Task details: From the line containing "#server (227, 109)" to the line containing "Parental Control Guide (1053, 1629)" in the records below, set down every line exactly as it stands, both ends included, and skip the pictures.

Dataset:
++++
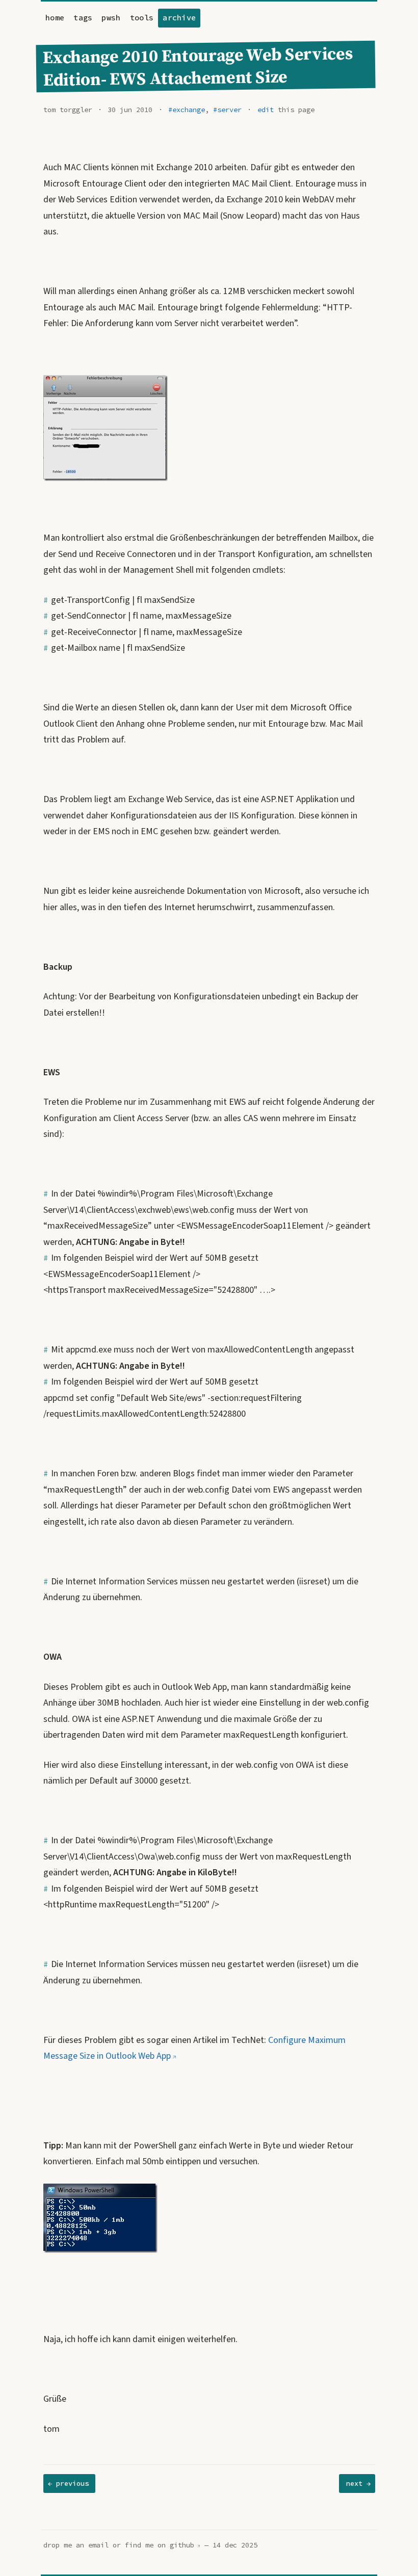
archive (179, 17)
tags (82, 17)
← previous (68, 2483)
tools (142, 17)
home (54, 17)
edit (265, 109)
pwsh (110, 17)
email (98, 2545)
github (182, 2545)
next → (358, 2483)
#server (227, 109)
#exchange (186, 109)
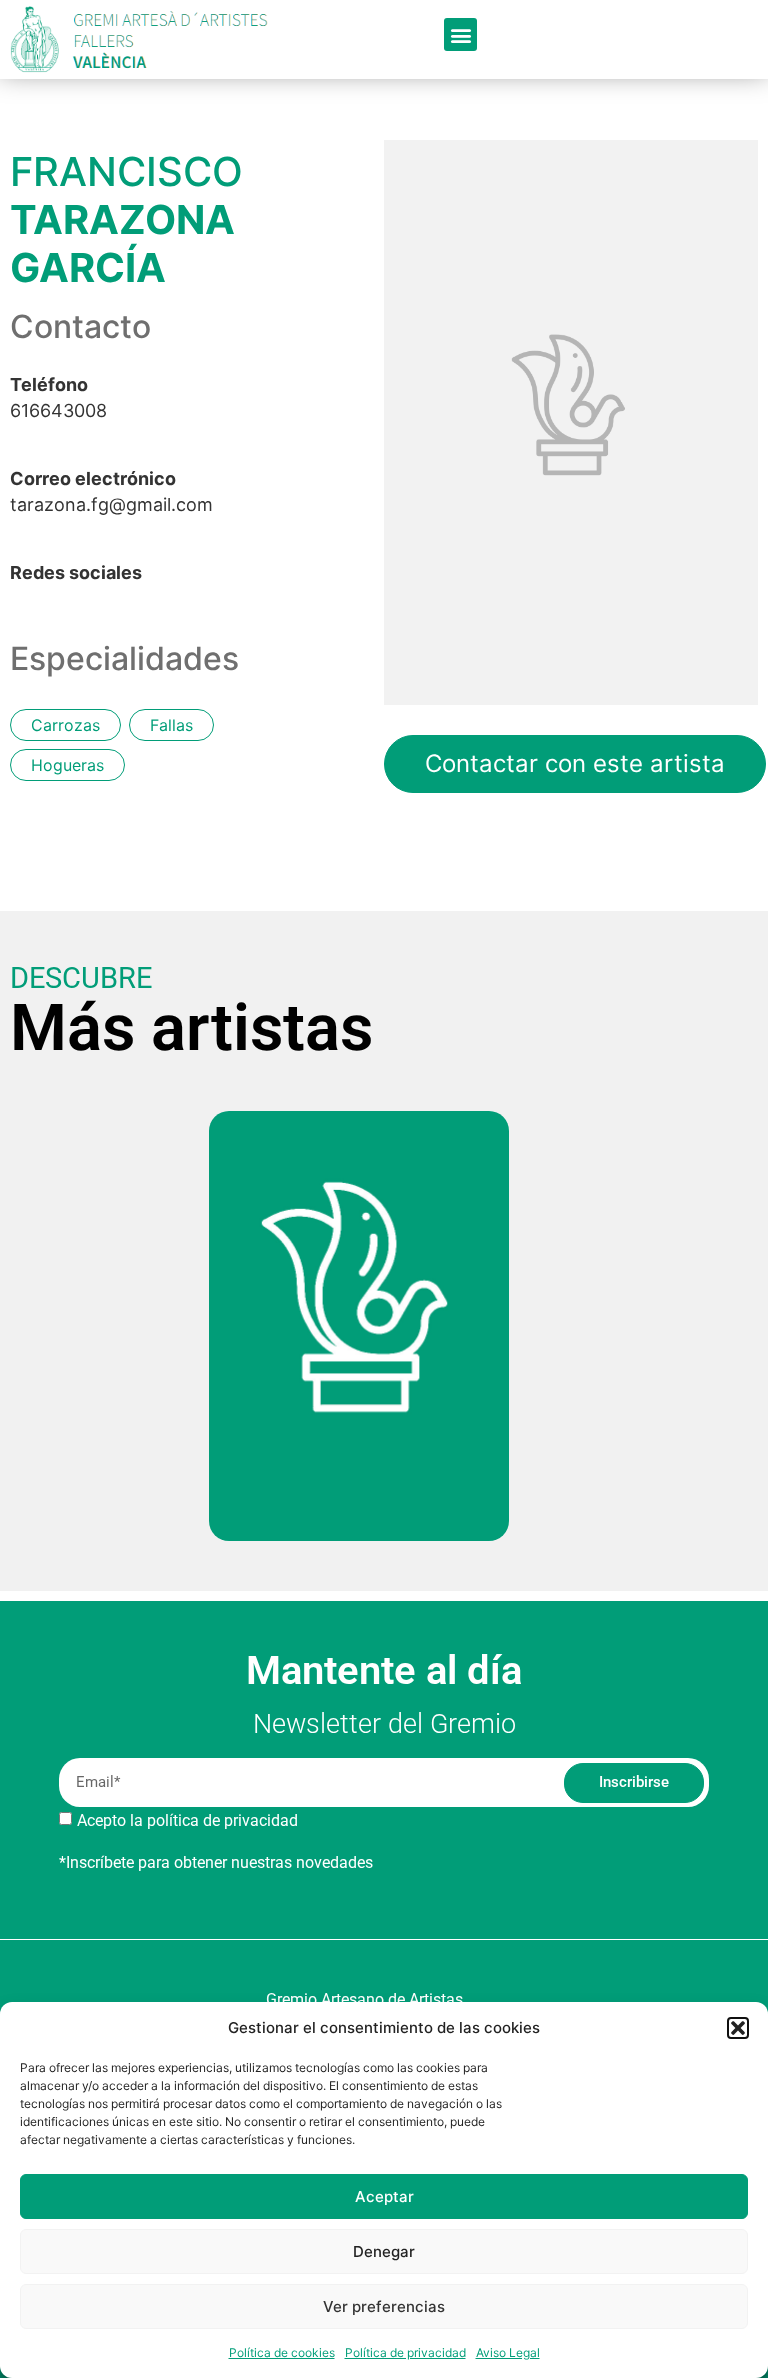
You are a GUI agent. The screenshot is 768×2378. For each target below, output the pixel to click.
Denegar (384, 2251)
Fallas (171, 725)
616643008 (58, 398)
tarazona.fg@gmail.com (111, 492)
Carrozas (65, 725)
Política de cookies (282, 2352)
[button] (738, 2028)
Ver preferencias (384, 2306)
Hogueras (67, 765)
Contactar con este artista (575, 763)
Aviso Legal (508, 2352)
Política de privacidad (405, 2352)
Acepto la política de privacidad (187, 1819)
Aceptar (384, 2196)
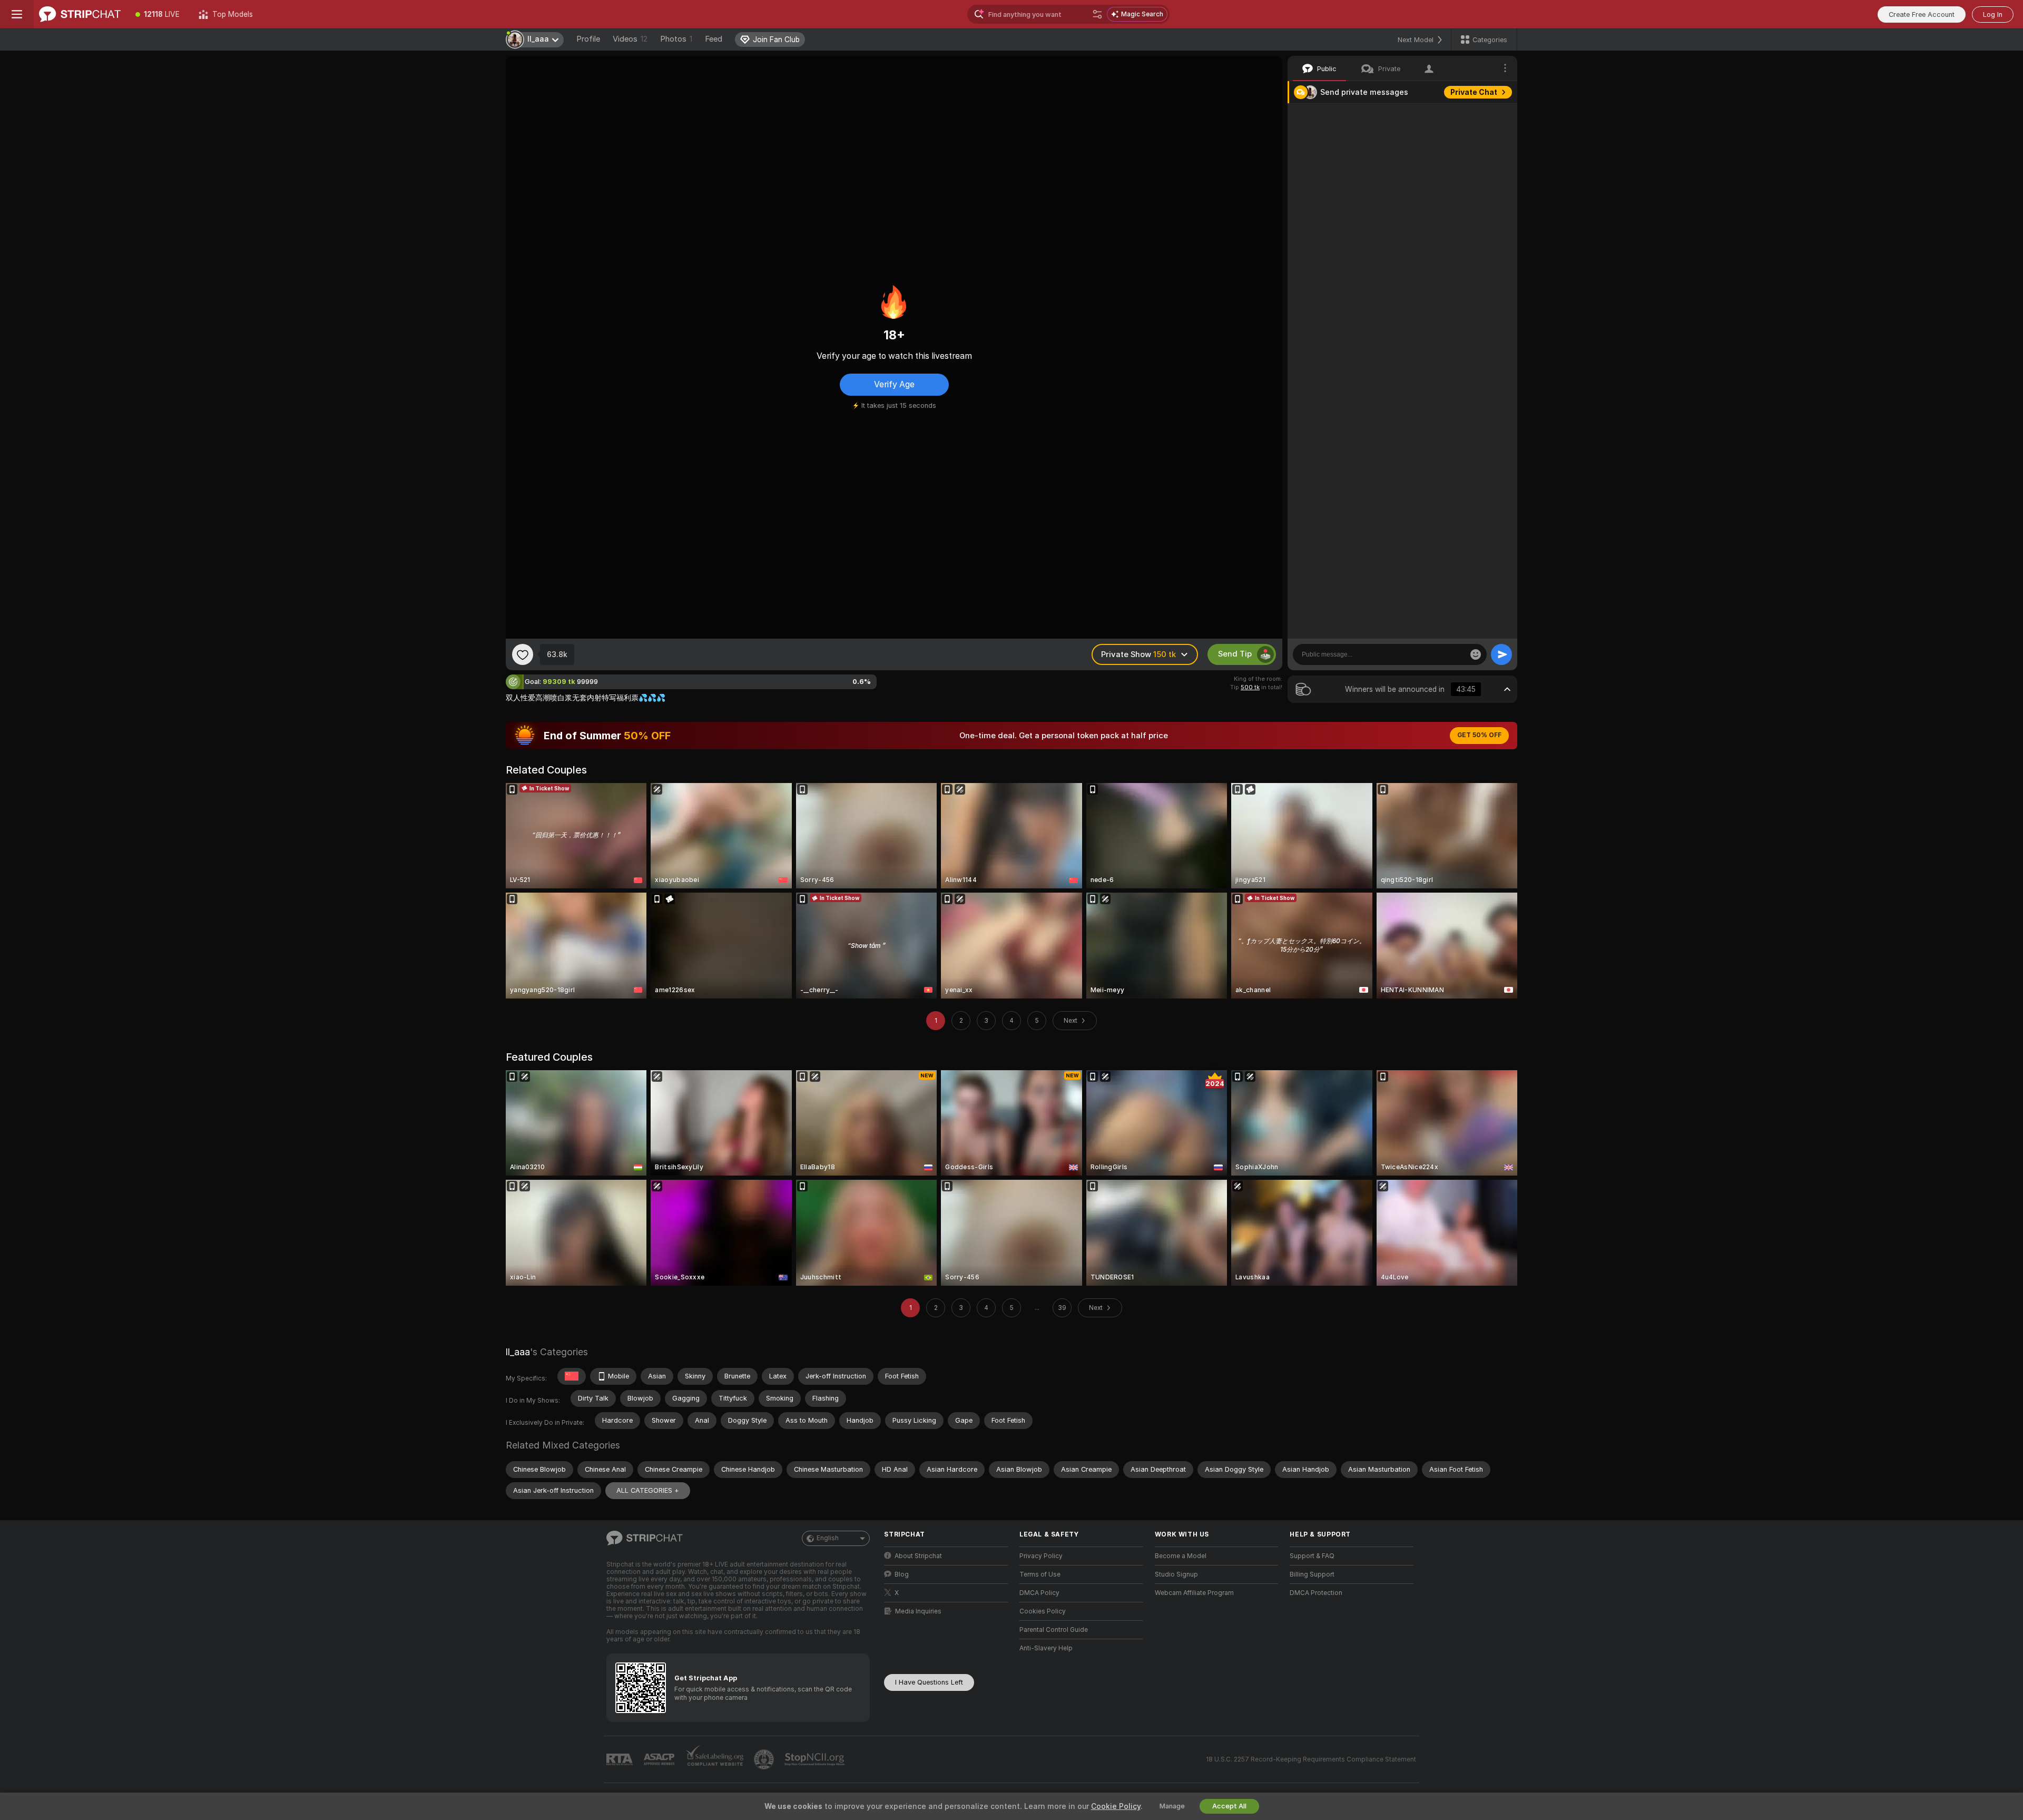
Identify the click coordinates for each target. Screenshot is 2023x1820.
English (828, 1538)
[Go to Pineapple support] (765, 1759)
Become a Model (1180, 1556)
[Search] (1097, 14)
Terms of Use (1039, 1574)
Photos (676, 39)
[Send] (1501, 654)
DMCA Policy (1039, 1593)
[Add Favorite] (522, 654)
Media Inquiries (918, 1611)
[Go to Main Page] (80, 14)
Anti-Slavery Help (1046, 1648)
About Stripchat (918, 1556)
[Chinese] (571, 1376)
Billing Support (1312, 1574)
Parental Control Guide (1053, 1629)
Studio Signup (1176, 1574)
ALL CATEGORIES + (647, 1490)
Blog (902, 1574)
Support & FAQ (1312, 1556)
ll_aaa (518, 1351)
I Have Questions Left (929, 1682)
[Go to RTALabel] (620, 1759)
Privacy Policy (1041, 1556)
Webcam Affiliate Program (1194, 1593)
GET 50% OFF (1479, 735)
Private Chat (1473, 92)
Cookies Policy (1042, 1611)
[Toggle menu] (17, 14)
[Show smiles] (1475, 654)
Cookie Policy (1116, 1806)
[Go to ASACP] (660, 1759)
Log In (1992, 14)
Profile (588, 39)
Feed (713, 39)
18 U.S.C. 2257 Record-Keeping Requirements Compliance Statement (1311, 1759)
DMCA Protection (1316, 1593)
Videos (630, 39)
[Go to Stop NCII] (815, 1759)
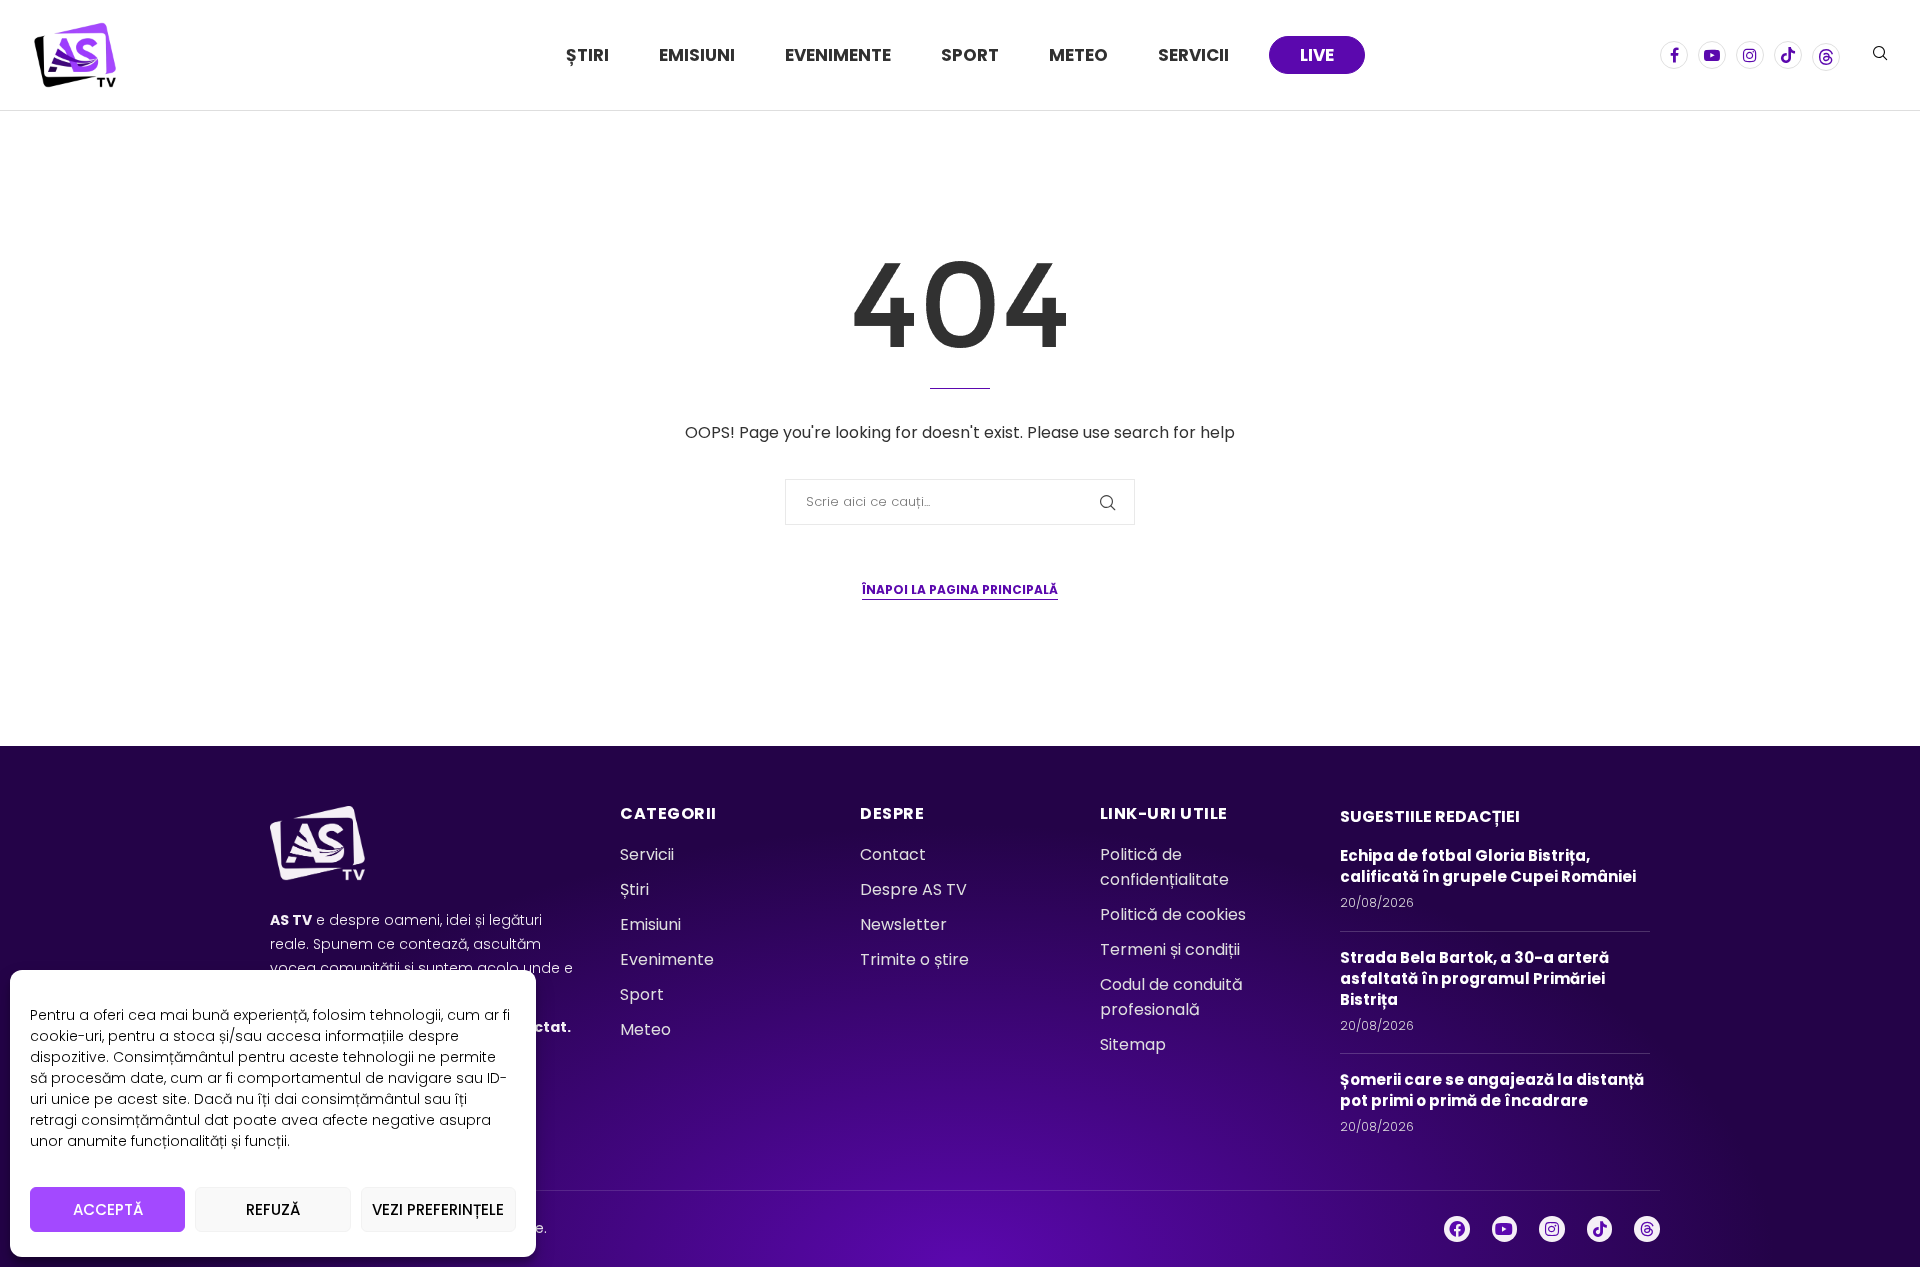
++++
Problem solution:
#server (227, 109)
#exchange (186, 109)
You are a GUI agent. The screenshot is 768×2378. For each target below, output the pixel to click.
Denegar (384, 2251)
Fallas (171, 725)
616643008 (58, 398)
tarazona.fg@gmail.com (111, 492)
Carrozas (65, 725)
Política de cookies (282, 2352)
[button] (738, 2028)
Ver preferencias (384, 2306)
Hogueras (67, 765)
Contactar con este artista (575, 763)
Aviso Legal (508, 2352)
Política de privacidad (405, 2352)
Acepto la política de privacidad (187, 1819)
Aceptar (384, 2196)
Identify the click coordinates for each target. Screenshot is 2023x1820.
English (828, 1538)
[Go to Pineapple support] (765, 1759)
Become a Model (1180, 1556)
[Search] (1097, 14)
Terms of Use (1039, 1574)
Photos (676, 39)
[Send] (1501, 654)
DMCA Policy (1039, 1593)
[Add Favorite] (522, 654)
Media Inquiries (918, 1611)
[Go to Main Page] (80, 14)
Anti-Slavery Help (1046, 1648)
About Stripchat (918, 1556)
[Chinese] (571, 1376)
Billing Support (1312, 1574)
Parental Control Guide (1053, 1629)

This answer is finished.